- Task directions -
Copy each line of the entries that contains the word "Open".

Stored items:
* * *
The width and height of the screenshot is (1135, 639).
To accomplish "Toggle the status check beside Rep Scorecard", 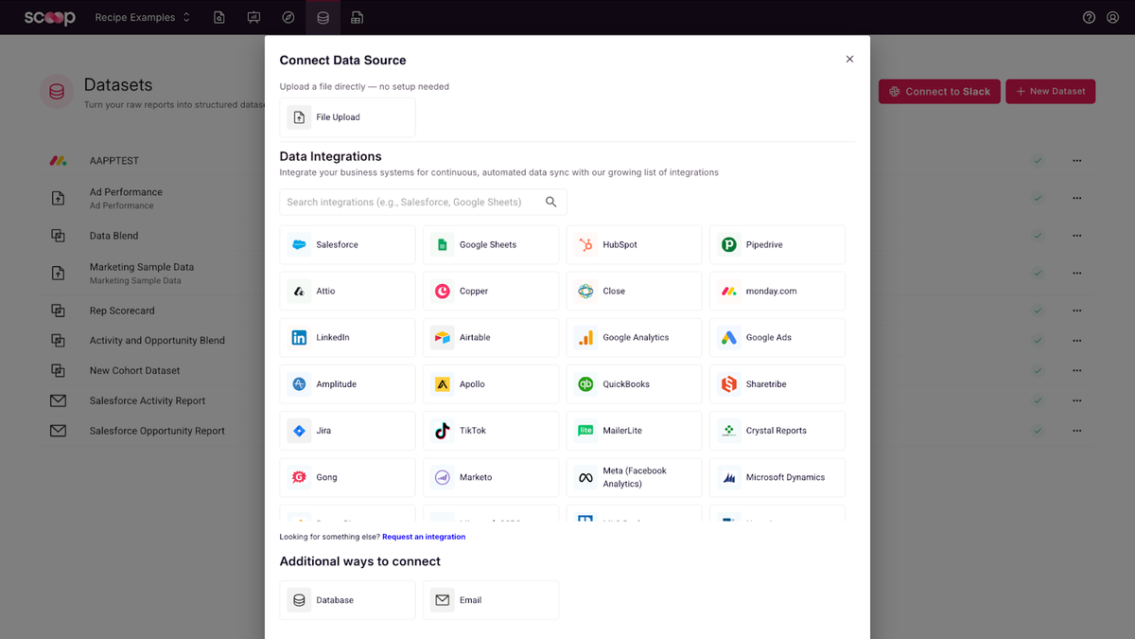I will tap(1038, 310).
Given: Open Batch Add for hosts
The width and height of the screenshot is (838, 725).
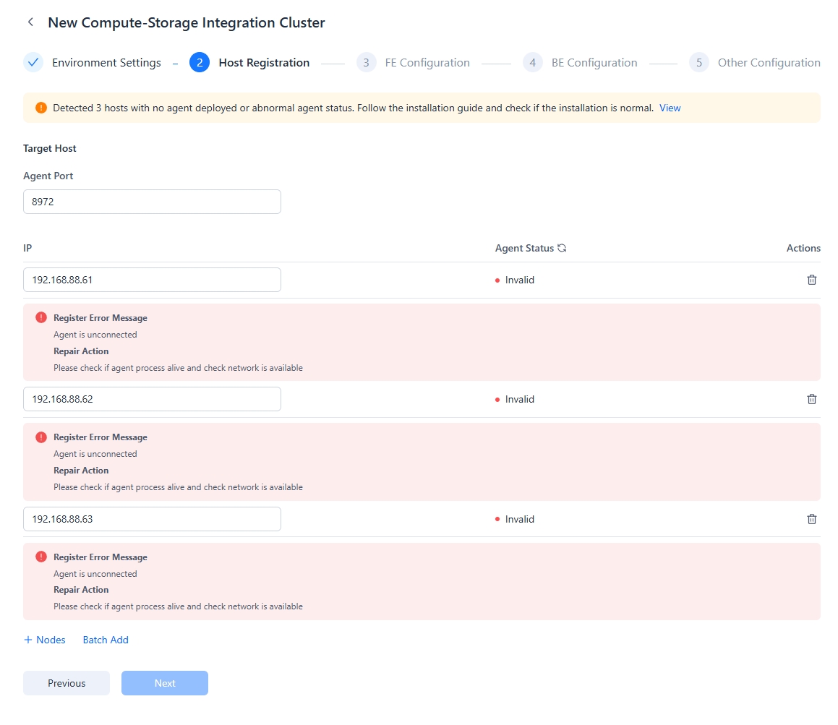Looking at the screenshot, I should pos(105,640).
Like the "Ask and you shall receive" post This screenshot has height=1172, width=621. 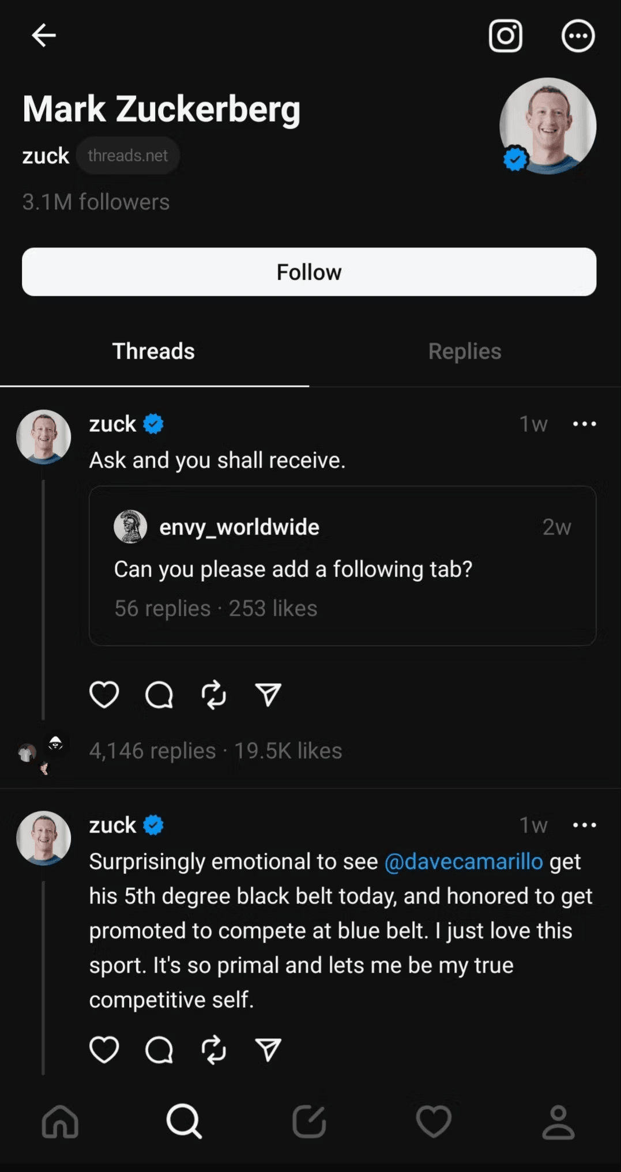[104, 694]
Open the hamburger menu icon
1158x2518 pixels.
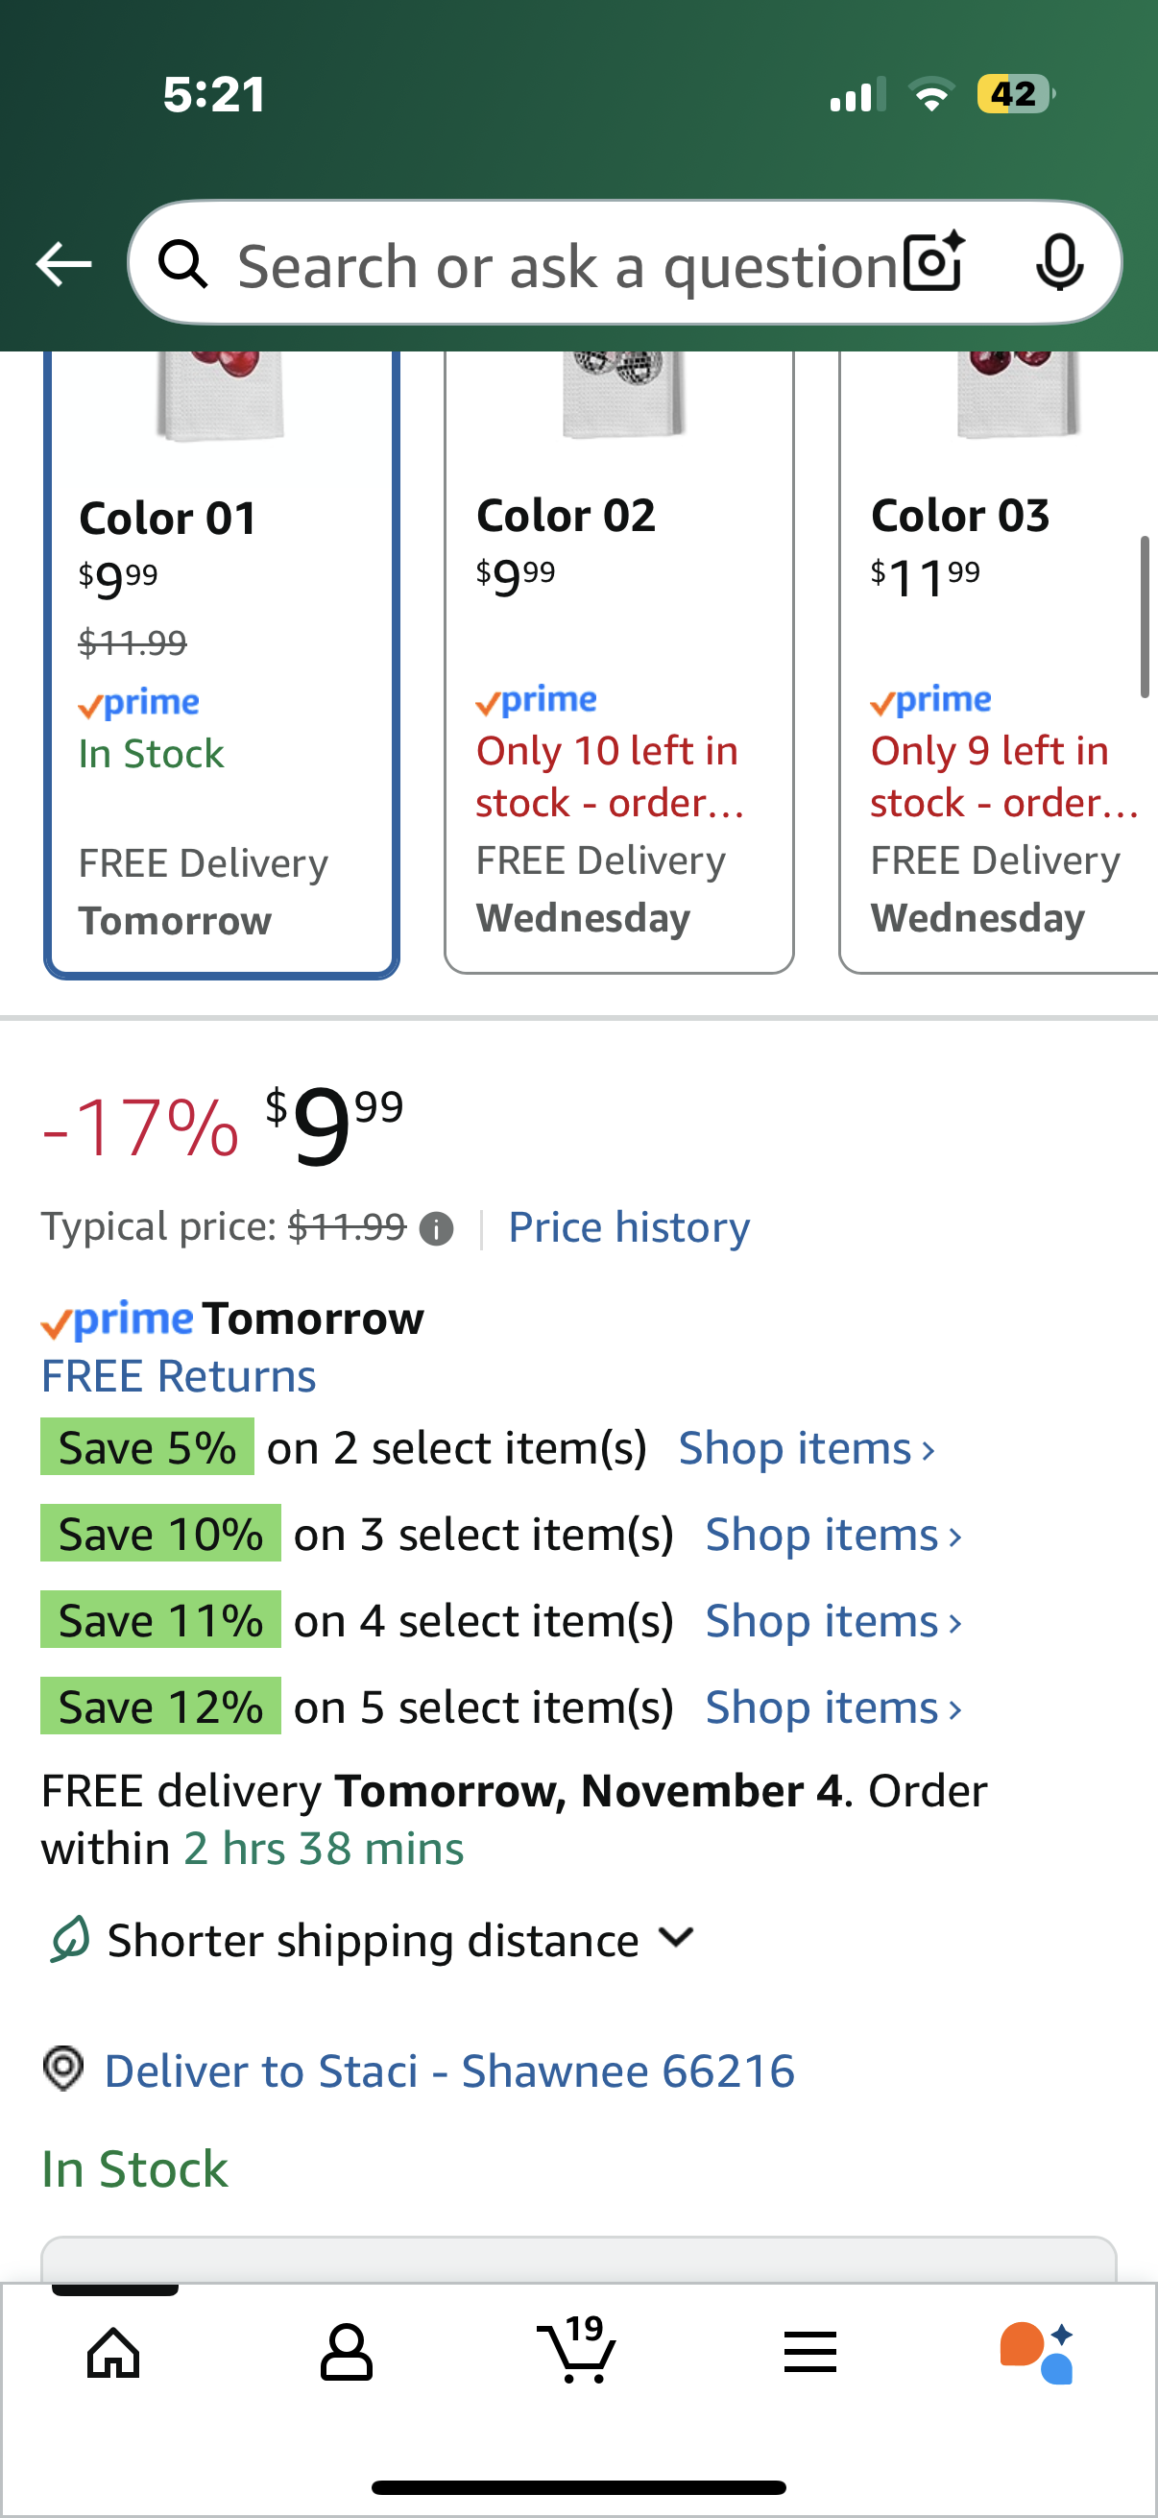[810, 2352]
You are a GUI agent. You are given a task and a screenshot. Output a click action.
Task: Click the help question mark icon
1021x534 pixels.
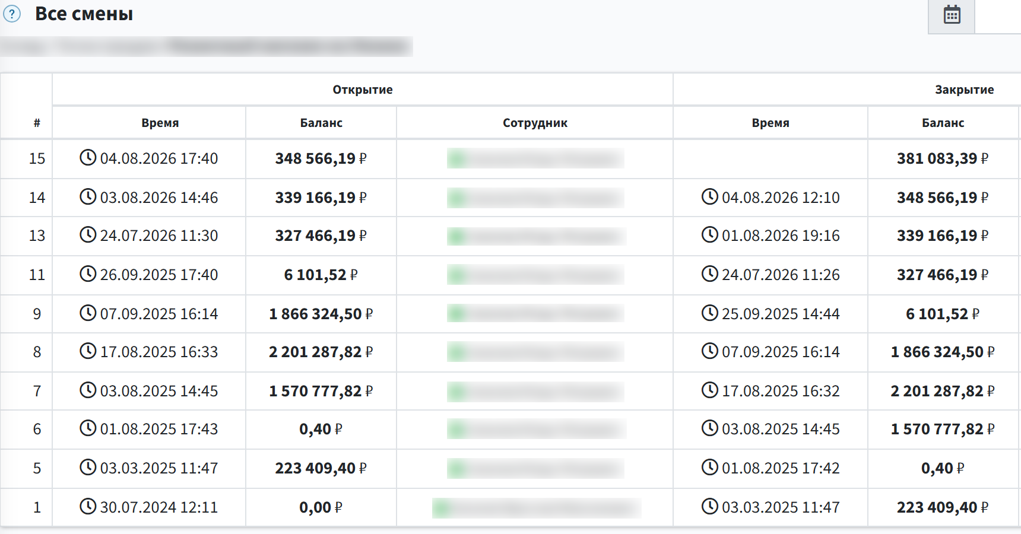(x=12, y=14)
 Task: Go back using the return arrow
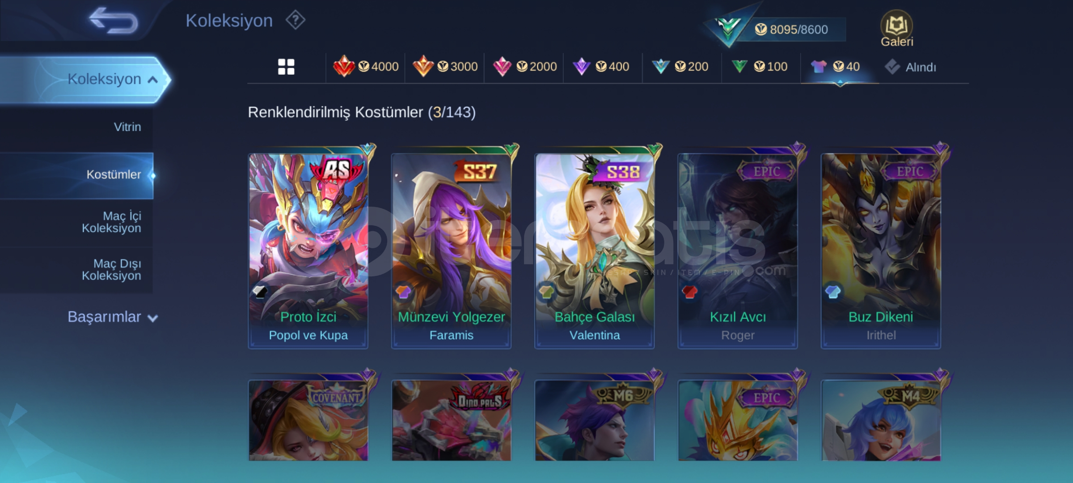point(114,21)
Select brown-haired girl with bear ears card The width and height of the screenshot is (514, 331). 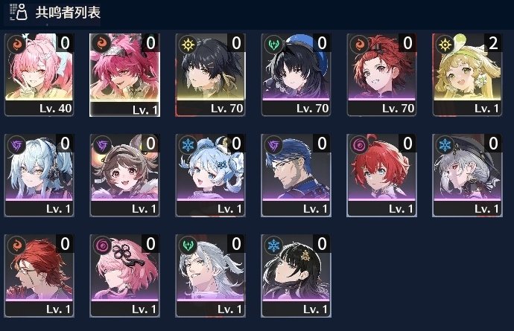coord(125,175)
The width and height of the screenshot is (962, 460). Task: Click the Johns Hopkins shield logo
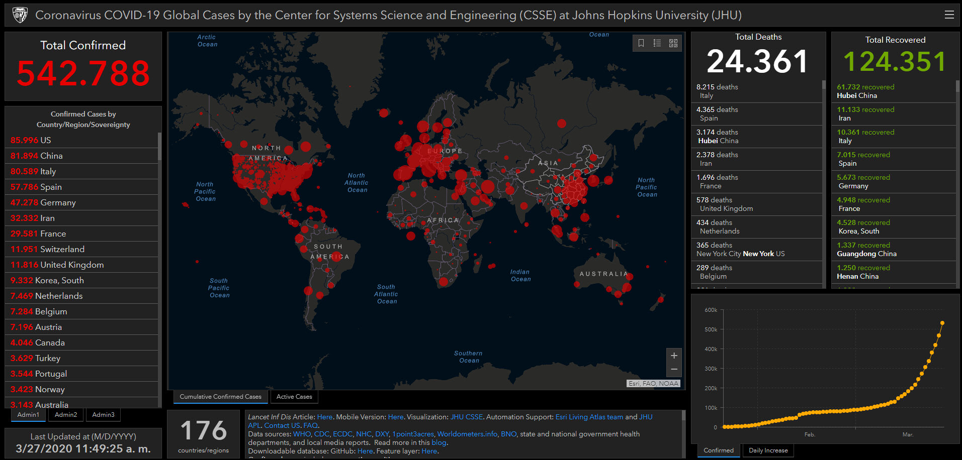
* * *
- Result of the exercise -
Given: Open Batch Add for hosts
Open the hamburger menu icon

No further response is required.